Berenberg says Eurozone will recover in spite of debt crisis
RECESSION and crisis in Europe is obscuring the fact that economies are engaging in structural reforms which will pay off in the medium term, a study from Berenberg Bank said today.
Bailed-out Greece, Ireland and Portugal have “shaped up fast,” with a swathe of “sweeping structural and fiscal reforms,” the bank said, suggesting that once the bloc returns to growth, it could be “the most dynamic of the major Western economies.”
Berenberg called for a swift resolution to the Greek crisis, a slowdown or stop to austerity and more pro-growth structural reform to give the best chance this optimistic projection comes true.
More than two percentage points of GDP in austerity in any one year is too rapid a pace for austerity, it said, claiming rapid cuts risked “death spirals” in Greece. “Europe needs to learn the lesson that fiscal shortfalls caused by an unexpectedly deep recession need to be tolerated and should not trigger further rounds of austerity.”

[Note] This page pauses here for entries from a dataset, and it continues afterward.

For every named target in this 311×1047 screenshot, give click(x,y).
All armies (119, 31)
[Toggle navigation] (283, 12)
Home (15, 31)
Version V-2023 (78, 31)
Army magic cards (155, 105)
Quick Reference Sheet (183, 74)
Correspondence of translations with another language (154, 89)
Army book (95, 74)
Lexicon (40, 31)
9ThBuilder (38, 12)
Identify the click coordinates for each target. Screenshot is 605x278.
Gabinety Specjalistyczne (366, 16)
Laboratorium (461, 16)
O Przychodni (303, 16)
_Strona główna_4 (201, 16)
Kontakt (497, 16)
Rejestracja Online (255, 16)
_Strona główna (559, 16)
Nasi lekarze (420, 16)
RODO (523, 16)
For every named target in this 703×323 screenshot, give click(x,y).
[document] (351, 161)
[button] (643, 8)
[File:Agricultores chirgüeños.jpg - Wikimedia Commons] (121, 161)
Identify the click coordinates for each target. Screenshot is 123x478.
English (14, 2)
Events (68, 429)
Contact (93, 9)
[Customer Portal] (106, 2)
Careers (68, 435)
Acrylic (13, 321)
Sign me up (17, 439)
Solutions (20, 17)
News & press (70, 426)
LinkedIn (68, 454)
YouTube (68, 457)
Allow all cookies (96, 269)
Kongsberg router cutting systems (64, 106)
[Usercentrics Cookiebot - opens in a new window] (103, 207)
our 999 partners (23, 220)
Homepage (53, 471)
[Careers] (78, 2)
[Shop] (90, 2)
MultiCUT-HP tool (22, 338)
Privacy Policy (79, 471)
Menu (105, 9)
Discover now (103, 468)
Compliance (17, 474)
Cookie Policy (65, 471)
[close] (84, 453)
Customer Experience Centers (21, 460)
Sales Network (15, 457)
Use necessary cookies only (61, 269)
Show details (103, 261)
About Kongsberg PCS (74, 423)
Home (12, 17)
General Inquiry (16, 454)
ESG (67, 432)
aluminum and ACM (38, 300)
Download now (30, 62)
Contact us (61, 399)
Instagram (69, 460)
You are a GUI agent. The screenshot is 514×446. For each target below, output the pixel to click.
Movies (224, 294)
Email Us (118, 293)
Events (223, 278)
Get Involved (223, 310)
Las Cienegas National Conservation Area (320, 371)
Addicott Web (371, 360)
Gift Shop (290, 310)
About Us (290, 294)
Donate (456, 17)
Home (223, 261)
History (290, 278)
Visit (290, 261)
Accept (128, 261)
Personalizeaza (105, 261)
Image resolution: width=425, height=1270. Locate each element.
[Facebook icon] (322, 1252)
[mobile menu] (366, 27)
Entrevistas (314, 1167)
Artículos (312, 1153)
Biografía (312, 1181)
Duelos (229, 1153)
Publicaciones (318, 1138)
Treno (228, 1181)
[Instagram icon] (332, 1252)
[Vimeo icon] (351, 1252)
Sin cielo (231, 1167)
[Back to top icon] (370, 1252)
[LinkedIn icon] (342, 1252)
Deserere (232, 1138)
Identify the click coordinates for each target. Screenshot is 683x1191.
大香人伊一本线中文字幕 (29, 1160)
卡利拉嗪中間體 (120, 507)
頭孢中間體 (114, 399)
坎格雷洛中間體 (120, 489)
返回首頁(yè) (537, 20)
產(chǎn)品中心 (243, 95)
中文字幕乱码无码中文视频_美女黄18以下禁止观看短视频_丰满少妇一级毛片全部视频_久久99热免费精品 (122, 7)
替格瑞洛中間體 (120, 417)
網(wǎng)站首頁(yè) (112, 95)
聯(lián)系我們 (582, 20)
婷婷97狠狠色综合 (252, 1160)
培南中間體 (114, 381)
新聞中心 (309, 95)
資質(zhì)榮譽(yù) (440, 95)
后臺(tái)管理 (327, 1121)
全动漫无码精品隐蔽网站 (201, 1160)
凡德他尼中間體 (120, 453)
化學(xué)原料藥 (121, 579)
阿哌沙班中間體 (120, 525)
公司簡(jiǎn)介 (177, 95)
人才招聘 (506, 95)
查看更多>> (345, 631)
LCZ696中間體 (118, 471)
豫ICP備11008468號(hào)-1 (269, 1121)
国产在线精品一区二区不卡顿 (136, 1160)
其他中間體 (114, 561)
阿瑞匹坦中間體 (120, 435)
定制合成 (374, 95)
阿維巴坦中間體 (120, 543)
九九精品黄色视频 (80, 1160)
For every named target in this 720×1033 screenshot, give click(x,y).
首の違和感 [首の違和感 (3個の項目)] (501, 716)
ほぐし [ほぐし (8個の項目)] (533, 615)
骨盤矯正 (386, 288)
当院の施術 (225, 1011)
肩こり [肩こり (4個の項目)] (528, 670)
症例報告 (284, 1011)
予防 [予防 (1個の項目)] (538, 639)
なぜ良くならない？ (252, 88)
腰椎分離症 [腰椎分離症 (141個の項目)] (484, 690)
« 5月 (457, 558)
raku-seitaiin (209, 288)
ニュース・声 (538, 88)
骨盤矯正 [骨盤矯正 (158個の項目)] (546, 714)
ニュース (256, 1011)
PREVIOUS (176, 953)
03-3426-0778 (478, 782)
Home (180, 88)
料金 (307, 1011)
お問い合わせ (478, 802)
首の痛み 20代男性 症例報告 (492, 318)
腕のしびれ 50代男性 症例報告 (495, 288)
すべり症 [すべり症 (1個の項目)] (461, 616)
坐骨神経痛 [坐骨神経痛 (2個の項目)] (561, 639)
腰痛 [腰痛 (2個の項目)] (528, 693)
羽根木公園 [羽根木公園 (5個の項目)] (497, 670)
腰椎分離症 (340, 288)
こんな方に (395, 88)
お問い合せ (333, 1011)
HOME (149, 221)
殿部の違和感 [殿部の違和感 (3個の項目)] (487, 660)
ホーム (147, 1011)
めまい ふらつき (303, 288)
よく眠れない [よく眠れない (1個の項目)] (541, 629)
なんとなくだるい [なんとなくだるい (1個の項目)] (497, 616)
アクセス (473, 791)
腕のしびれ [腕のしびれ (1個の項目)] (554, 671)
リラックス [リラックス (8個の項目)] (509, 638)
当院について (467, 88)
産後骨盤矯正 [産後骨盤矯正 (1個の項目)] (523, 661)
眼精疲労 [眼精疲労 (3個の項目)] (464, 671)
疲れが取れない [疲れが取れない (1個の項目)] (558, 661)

The bank also warned that France – “the only major European economy which is beset by serious health problems and has yet to do anything about it” – could stymie recovery hopes. It called for supply-side reform, attacking taxes both for harming incentives and depressing demand.
Overall in the report, Greece topped the adjustment progress table, followed by Ireland, Estonia, Spain and Portugal, while Luxembourg and Germany sat at the bottom of the league.